News & Events
Stem cell protection “switch” detected
- May 21, 2019
- Posted by: Wiley M. Wagner
- Category: Science
As researchers learn more and more about the structure, chemical composition and features of stem cells, more and more is revealed to them in terms of their control. Today, a team of microbiology scientists from the University of Edinburgh conducted a rather interesting experiment to disable one important mechanism in stem cells – namely, to deactivate a regulatory molecule that controls the immune impulse of cell protection when it is in danger. The results of the study, being very positive, promise in a short time to become the basis on which even more efficient and interesting experiments will be conducted.
It is worth noting that, unlike any other cells in the body, stem cells do not have their own defense system and cannot activate the immune impulse for this defense – on the other hand, when some viruses interact, they still send this impulse, which complicates the work with stem cells, because in this way it becomes difficult to modify them in the laboratory.

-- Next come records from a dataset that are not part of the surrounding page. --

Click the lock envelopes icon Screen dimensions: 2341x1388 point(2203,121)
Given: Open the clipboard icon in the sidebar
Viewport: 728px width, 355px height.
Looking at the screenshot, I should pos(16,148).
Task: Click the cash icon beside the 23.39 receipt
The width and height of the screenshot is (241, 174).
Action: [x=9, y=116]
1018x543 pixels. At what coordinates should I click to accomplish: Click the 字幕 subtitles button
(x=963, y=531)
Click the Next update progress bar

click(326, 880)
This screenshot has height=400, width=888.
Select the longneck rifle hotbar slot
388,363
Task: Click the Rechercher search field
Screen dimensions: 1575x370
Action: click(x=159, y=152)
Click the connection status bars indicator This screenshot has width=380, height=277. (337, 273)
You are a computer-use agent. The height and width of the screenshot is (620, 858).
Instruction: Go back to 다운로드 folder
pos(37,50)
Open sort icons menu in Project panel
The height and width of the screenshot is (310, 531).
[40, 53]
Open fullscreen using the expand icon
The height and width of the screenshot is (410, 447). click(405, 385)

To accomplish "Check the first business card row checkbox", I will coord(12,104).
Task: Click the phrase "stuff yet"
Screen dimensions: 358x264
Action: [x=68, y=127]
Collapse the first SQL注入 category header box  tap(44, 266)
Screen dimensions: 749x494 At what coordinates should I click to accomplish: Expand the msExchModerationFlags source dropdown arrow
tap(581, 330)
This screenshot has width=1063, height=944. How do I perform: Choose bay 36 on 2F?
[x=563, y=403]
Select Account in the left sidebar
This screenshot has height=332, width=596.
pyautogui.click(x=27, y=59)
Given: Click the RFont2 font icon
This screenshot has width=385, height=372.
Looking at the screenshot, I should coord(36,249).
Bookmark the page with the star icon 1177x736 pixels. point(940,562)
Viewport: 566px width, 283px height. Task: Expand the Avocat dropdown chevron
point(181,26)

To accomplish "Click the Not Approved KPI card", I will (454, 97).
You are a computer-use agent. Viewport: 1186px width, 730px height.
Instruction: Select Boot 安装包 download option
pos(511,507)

That is why Scottish experts conducted research according to which they found a special protein called MAVS, which in turn triggers the activation impulse of the regulatory miR-673 molecule. And this molecule, in turn, activates the immune defense of the stem cell, not allowing it to manipulate as needed by scientists. After several sessions of experiments-observations on embryonic-type stem cells belonging to mice, the scientists discovered that removing this regulatory molecule leads to a significant ease of working with the cell itself.
In other words, by deactivating this molecule, specialists can more easily manipulate cells, thus changing their structure and chemical composition much faster and easier. And this, in turn, leads to significantly more effective results in the transformation of a stem cell into something else. However, it remains to wait for new results.